PRIVATE WOHNUNGSBAUFINANZIERUNG

WOHNRAUMOFFENSIVE DER BUNDESREGIERUNG - AUSREICHEND ZUR STÄRKUNG DES WOHNEIGENTUMSMARKTES?

Quelle: K. Fleischer

Deutschland nimmt bei der Wohneigentumsbildung in Europa mit einer Quote von lediglich zirka 45 Prozent den vorletzten Platz vor Schlusslicht Schweiz mit 37 Prozent ein. Spitzenquoten an Wohneigentum verzeichnen dagegen die Länder Norwegen, Polen, Spanien und Italien mit Werten bis zu 80 Prozent. Erschwerend kommt hinzu, dass hierzulande trotz anhaltend guter Wirtschaftslage seit dem Jahr 2010 keine Zuwachsraten in der Wohneigentumsbildung zu beobachten sind. Im Umfeld von Niedrigzins, Altersvorsorge und Rentenlücke steht die private Wohnwirtschaft somit nach Einschätzung des Autors vor großen sozioökonomischen Herausforderungen. Red.

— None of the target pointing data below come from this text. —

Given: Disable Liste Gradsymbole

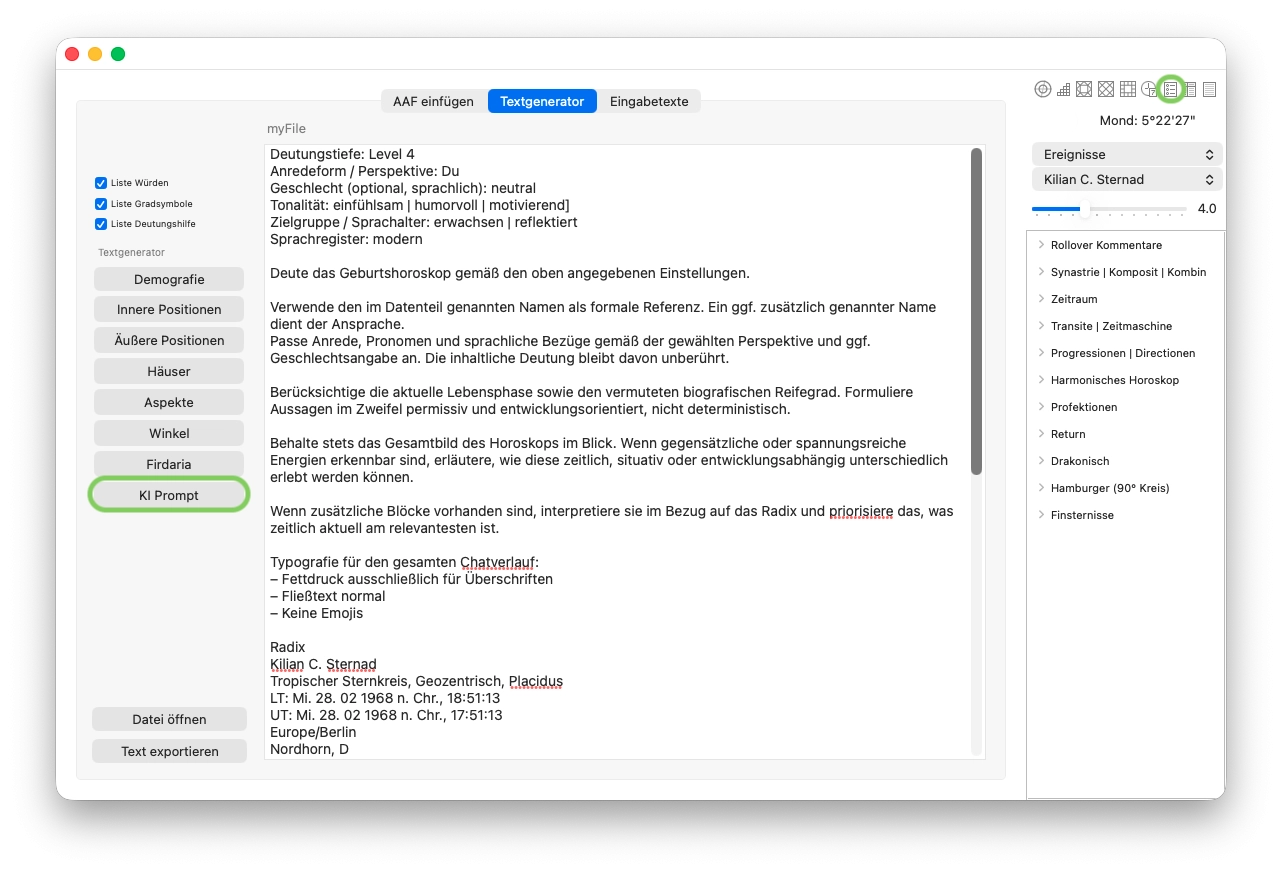Looking at the screenshot, I should 101,203.
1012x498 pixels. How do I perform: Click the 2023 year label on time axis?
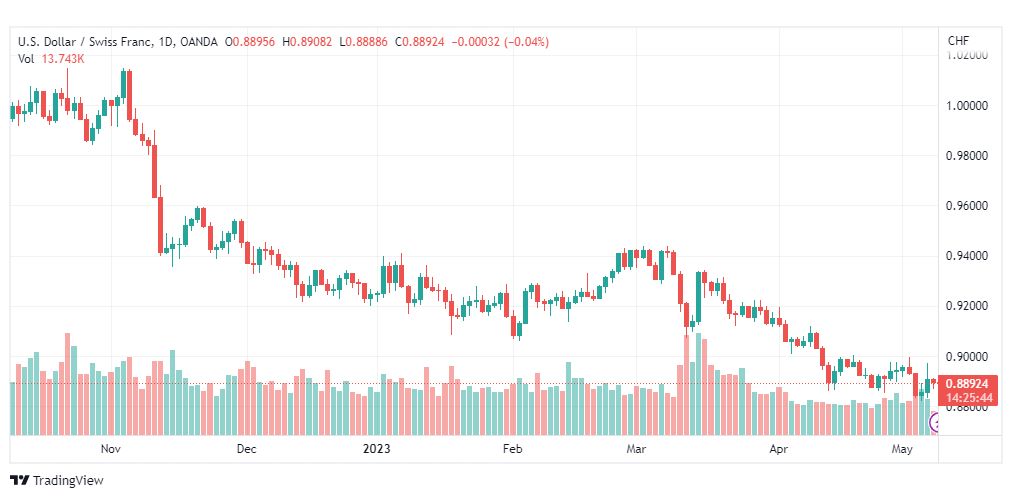pos(376,449)
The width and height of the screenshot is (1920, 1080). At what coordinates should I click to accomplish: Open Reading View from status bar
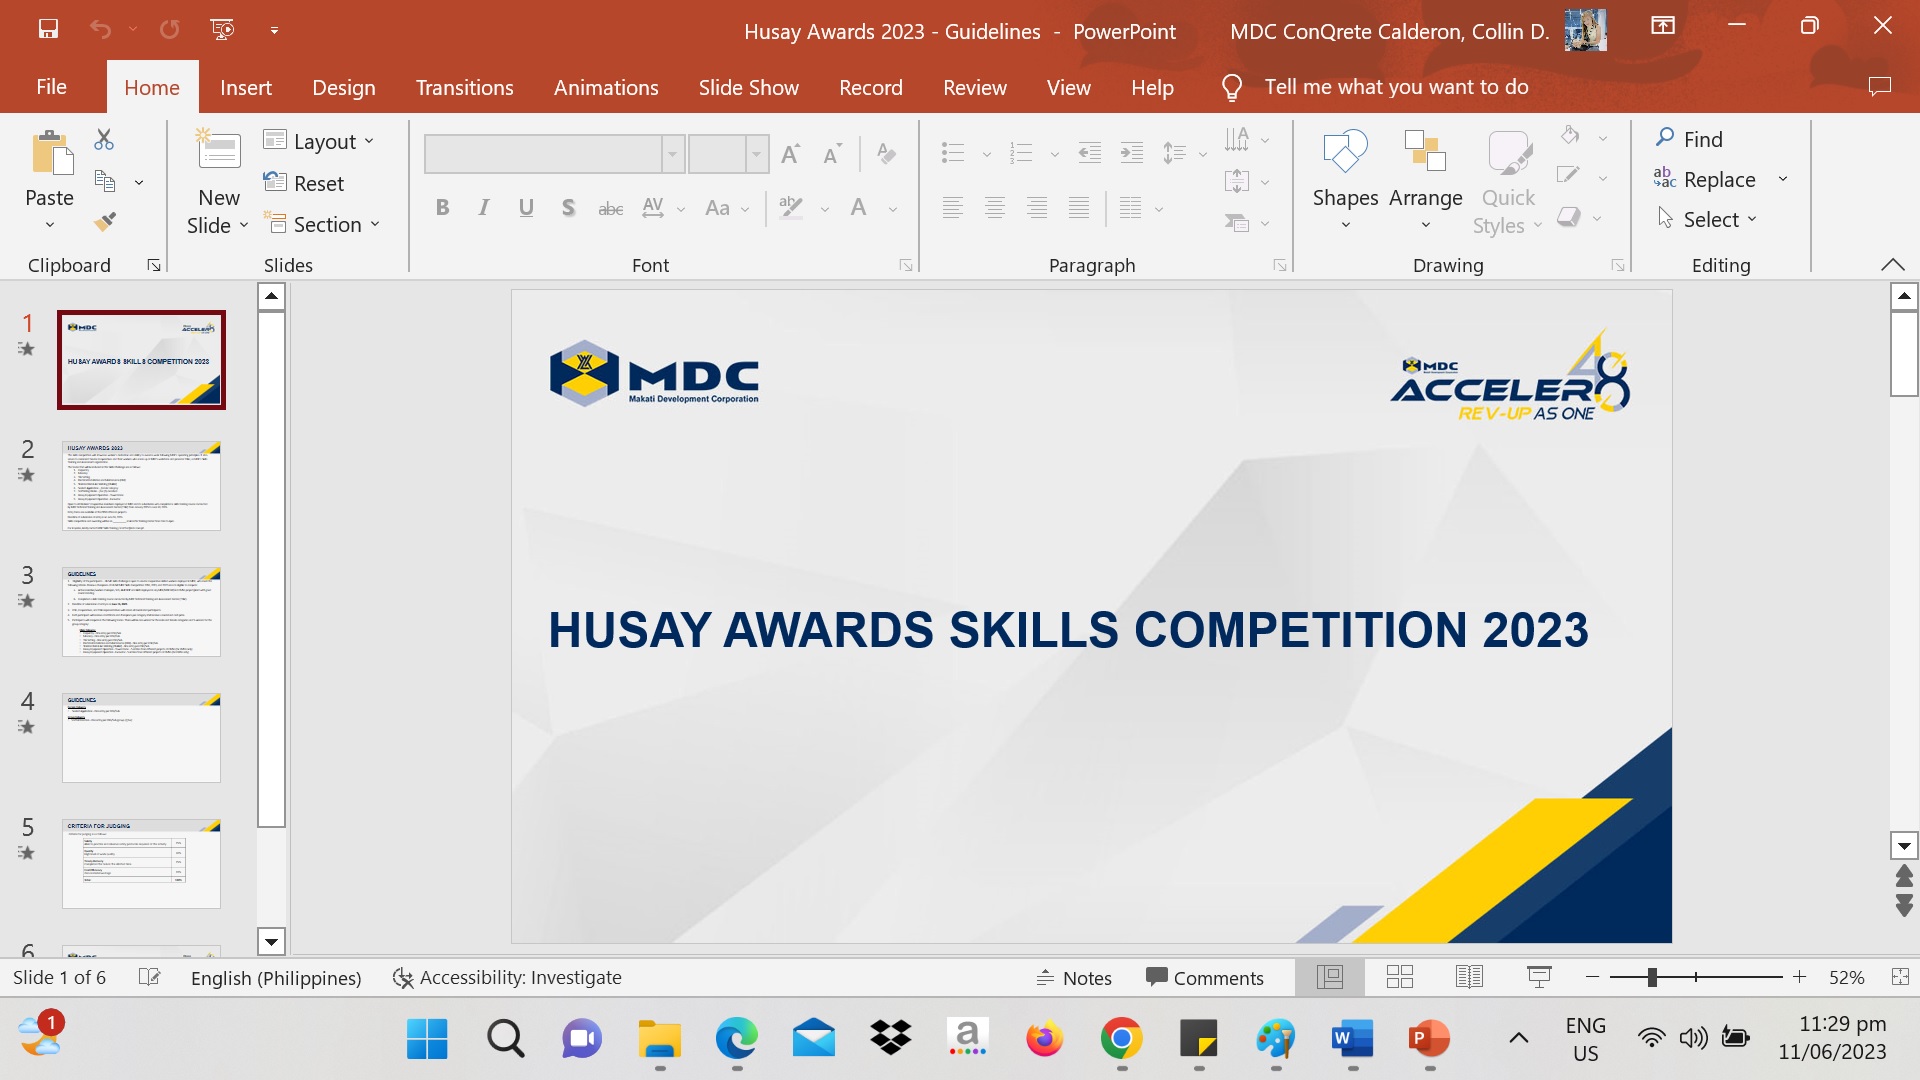point(1469,977)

Die Bundesregierung hat mit Abschluss des Koalitionsvertrages eine neue Wohnrauminitiative geschultert. Sie will mittels umfangreicher neuer Fördermaßnahmen den Wohnungsbau ankurbeln, um die Voraussetzungen zu schaffen, dass in der laufenden Legislaturperiode 1,5 Millionen neue Wohnungen frei finanziert und mit öffentlicher Unterstützung erstellt werden. Angesichts der derzeit stark angespannten Situation auf den Immobilienmärkten erscheint aber das konkret vorgelegte Mengenziel auf Bundesebene und die vage gehaltenen Absichtserklärungen wenig zielführend.

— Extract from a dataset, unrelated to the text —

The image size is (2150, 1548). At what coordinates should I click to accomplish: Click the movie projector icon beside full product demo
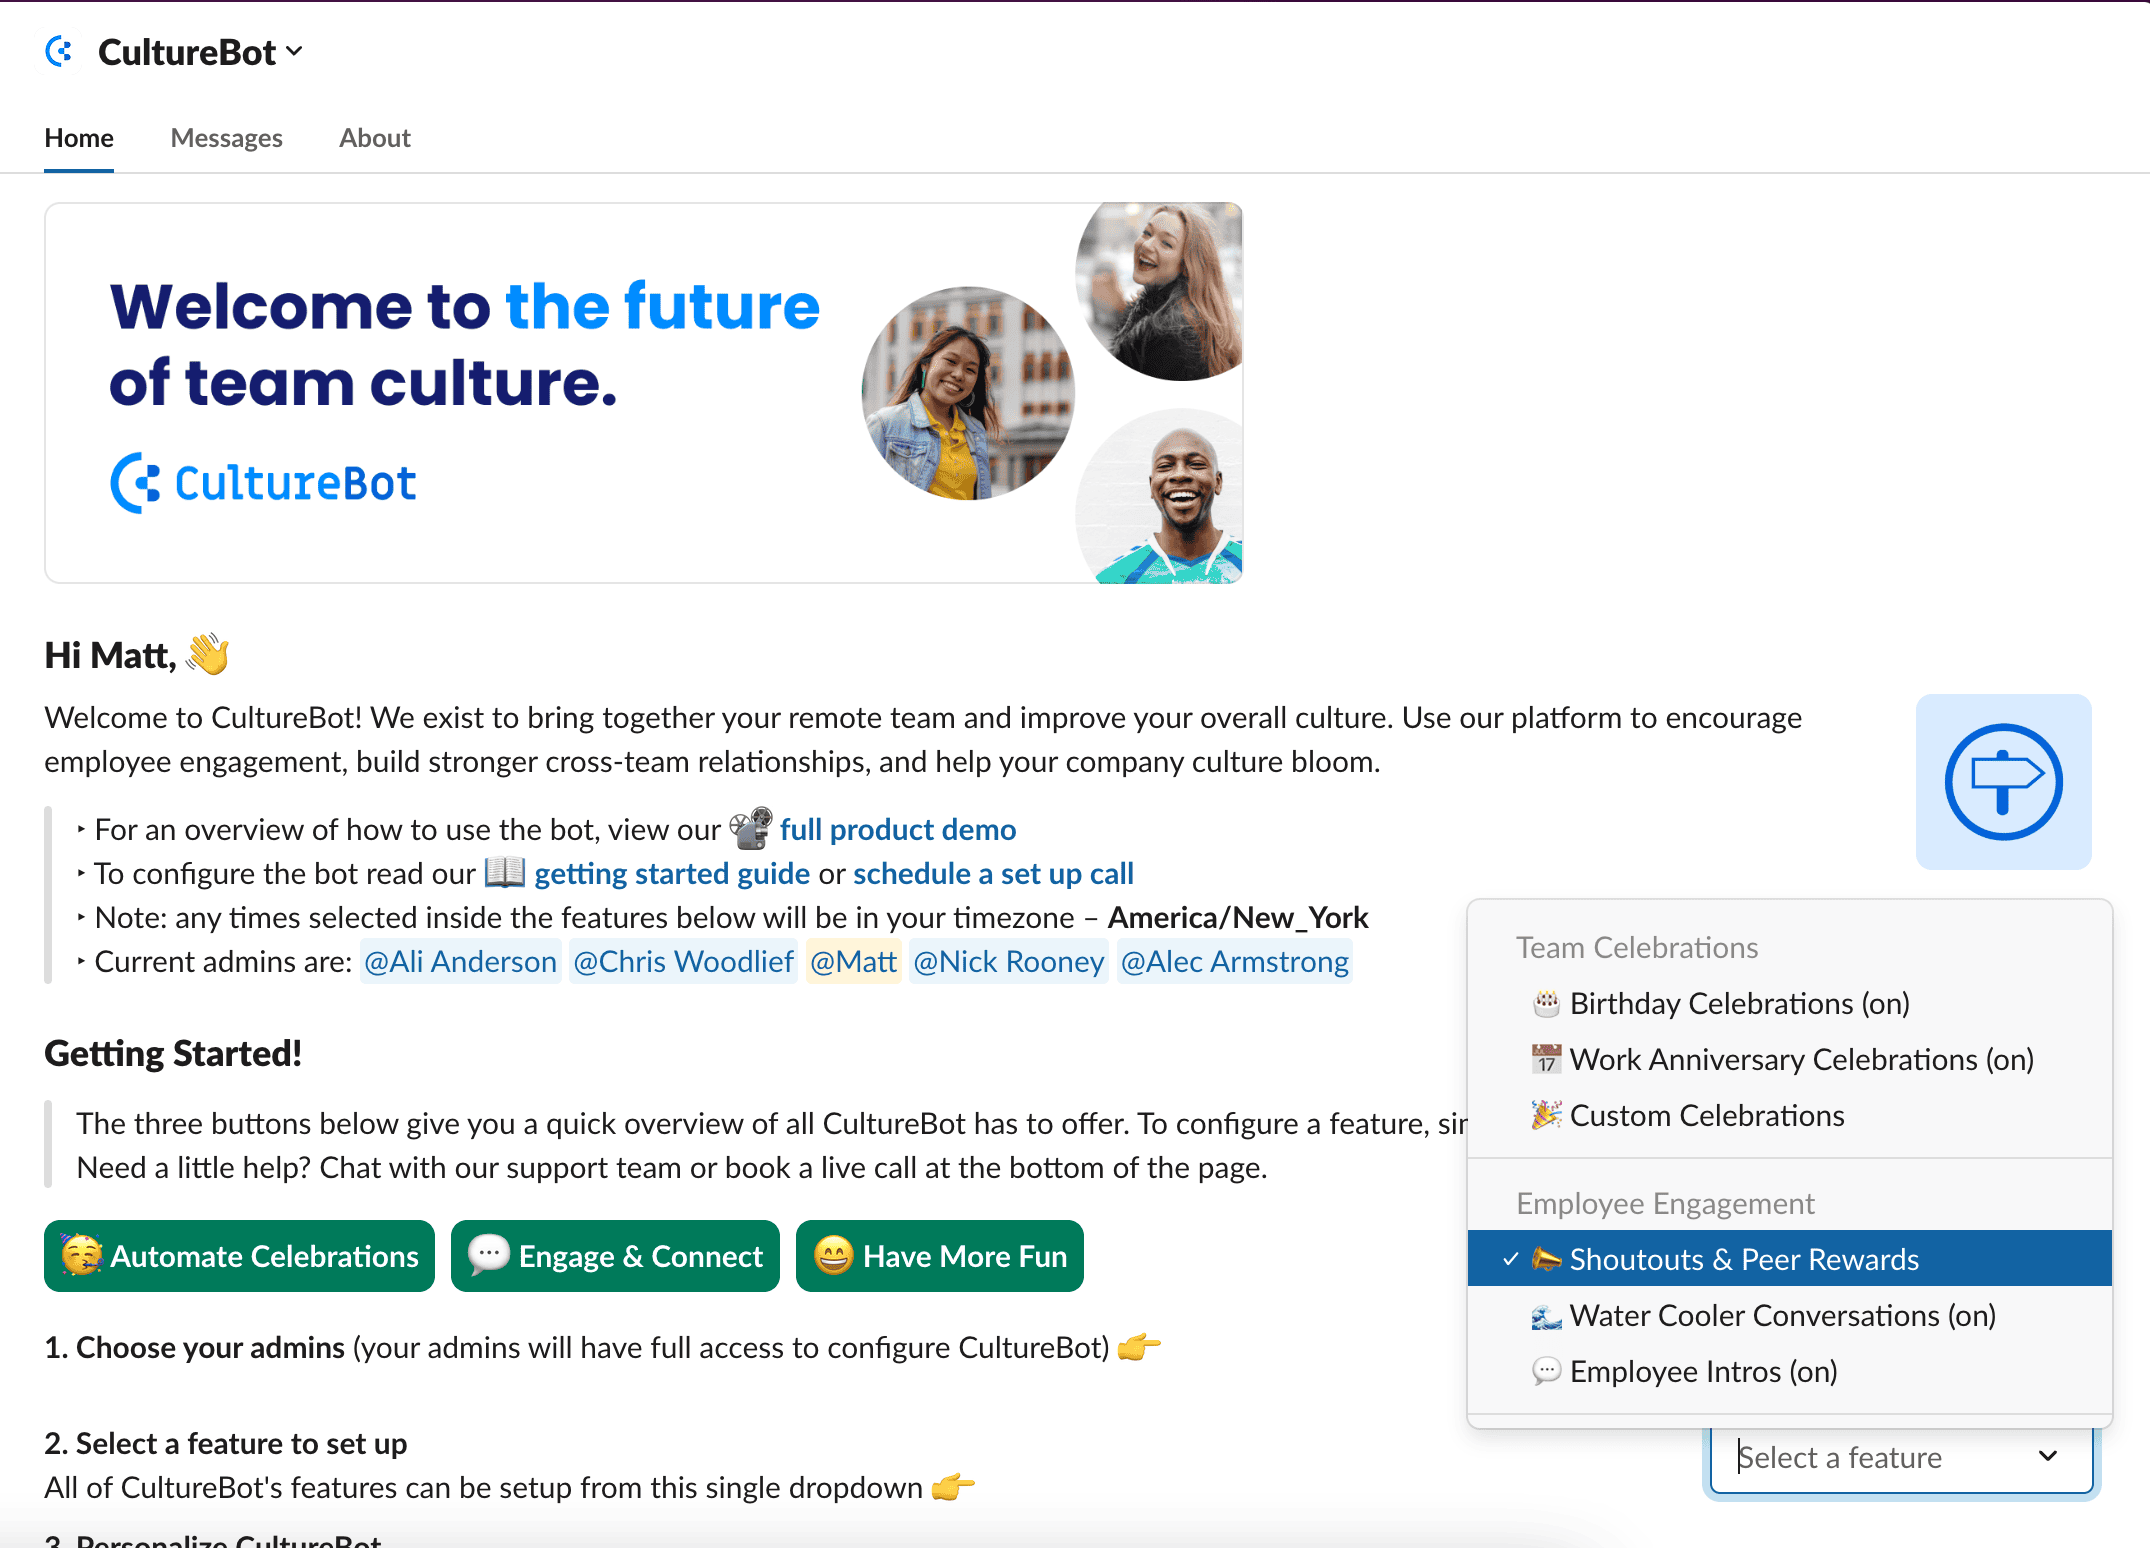click(x=752, y=828)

Allerdings kommt der Bundesregierung und den zuständigen Ministerien eine wichtige Rolle als Initiativgeber zu, um für eine Normalisierung und Verbesserung auf den Märkten zu sorgen. Der Grad der Zielerreichung nach Umsetzung eines ersten Maßnahmenpakets wird weitgehend von den Folgemaßnahmen des im Herbst anstehenden "Wohngipfels 2018" abhängen.

Betrübliche Ausgangslage

Unstrittig ist, dass ein hoher Nachholbedarf verbunden mit einem künftig stark steigenden Bedarf an Wohnraum besteht. So konnte die Entwicklung des Wohnungsangebots der letzten Jahre weder kurz-, mittel- noch langfristig eine Deckung der durch Zuzug und Zuwanderung stark wachsenden regionalen Nachfrage gerecht werden. Statistiken aus diversen Studien- und Medienberichten belegen die Mangelsituation unterschiedlich. Insgesamt fällt aber der Negativtrend eindeutig und übereinstimmend aus und rechtfertigt die Dringlichkeit und den Ruf nach zu ergreifenden Fördermaßnahmen.

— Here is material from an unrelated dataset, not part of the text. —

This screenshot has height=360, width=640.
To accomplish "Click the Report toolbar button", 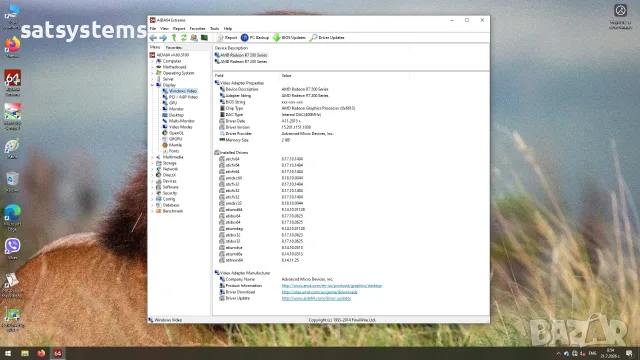I will [227, 38].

Der Wohnungsmarkt ist seit Längerem gekennzeichnet durch eine starke Unterdeckung von Wohnraum. Experten schätzen, dass derzeit ein jährlicher Bedarf von zirka 350 000 bis 400 000 Wohnungen besteht. Dem stehen aber lediglich 285 000 fertiggestellte Wohnungen im Jahr 2017 gegenüber. Zwar werden ausreichend Wohnungen durch die Kommunen genehmigt und die Zahl stieg seit 2009 stetig. Dieser Aufwärtstrend hat sich allerdings im vergangenen Jahr mit einem Rückgang um 7,3 Prozent auf 348 000 Einheiten wieder umgekehrt. Von großer Bedeutung ist, dass aktuell die Zahlen der Baugenehmigungen knapp unterhalb des jährlichen Minimalbedarfes liegen, aber nicht annähernd realisiert werden. Hierdurch verschärft sich durch einen aktuell kumulierten Genehmigungsüberhang von schätzungsweise rund 650 000 Wohnungseinheiten die Wohnraumsituation, dessen Abbau es durch geeignete Anreize zu beseitigen gilt.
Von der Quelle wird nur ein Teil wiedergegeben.